* _SOURCE DATA_:
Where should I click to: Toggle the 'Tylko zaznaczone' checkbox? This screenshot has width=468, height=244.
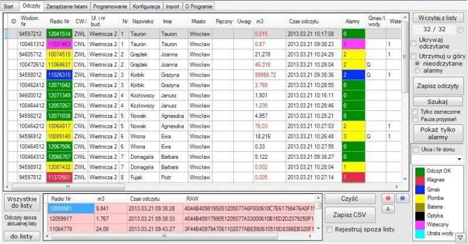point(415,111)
...
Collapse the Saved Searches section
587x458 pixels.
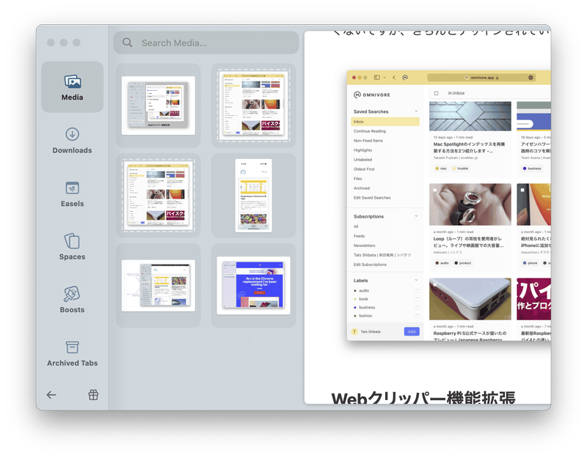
==
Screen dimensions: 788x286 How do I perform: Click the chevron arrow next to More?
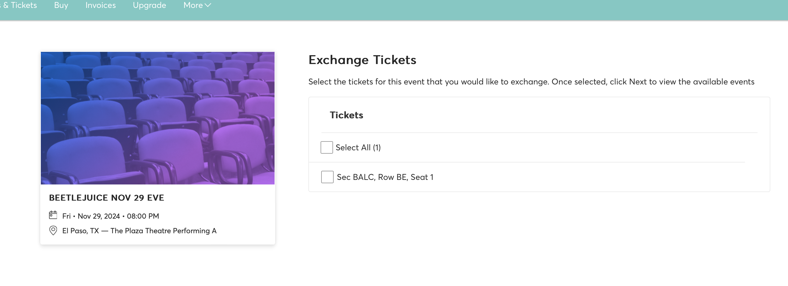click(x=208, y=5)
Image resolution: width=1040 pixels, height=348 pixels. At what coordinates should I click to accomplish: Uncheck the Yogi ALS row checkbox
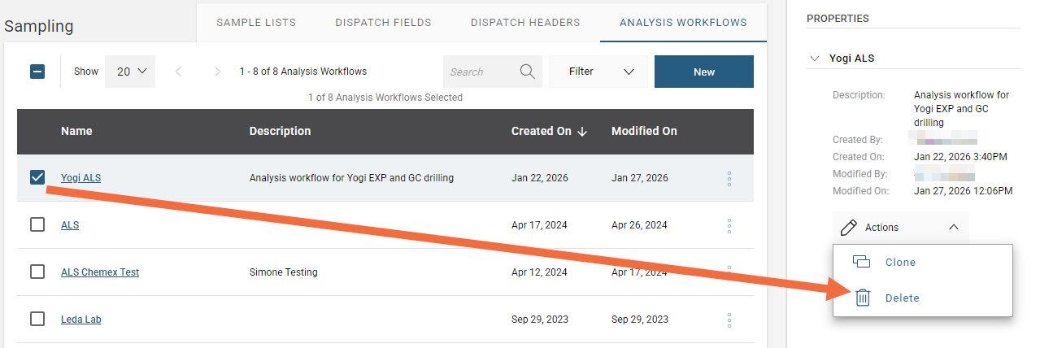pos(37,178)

* _YOUR TASK_: Scale down the rows starting at the line that contains "Image resolution: width=1040" and ending at the line that contains "pos(37,178)" by rewriting those lines in full, requests included, with each answer coordinate multiplied by 0.9 and rounded to a whole number (halves round up). Give only these lines, and leave out the pictures.

* _TASK RESULT_:
Image resolution: width=1040 pixels, height=348 pixels. At what coordinates should I click to accomplish: Uncheck the Yogi ALS row checkbox
pos(33,160)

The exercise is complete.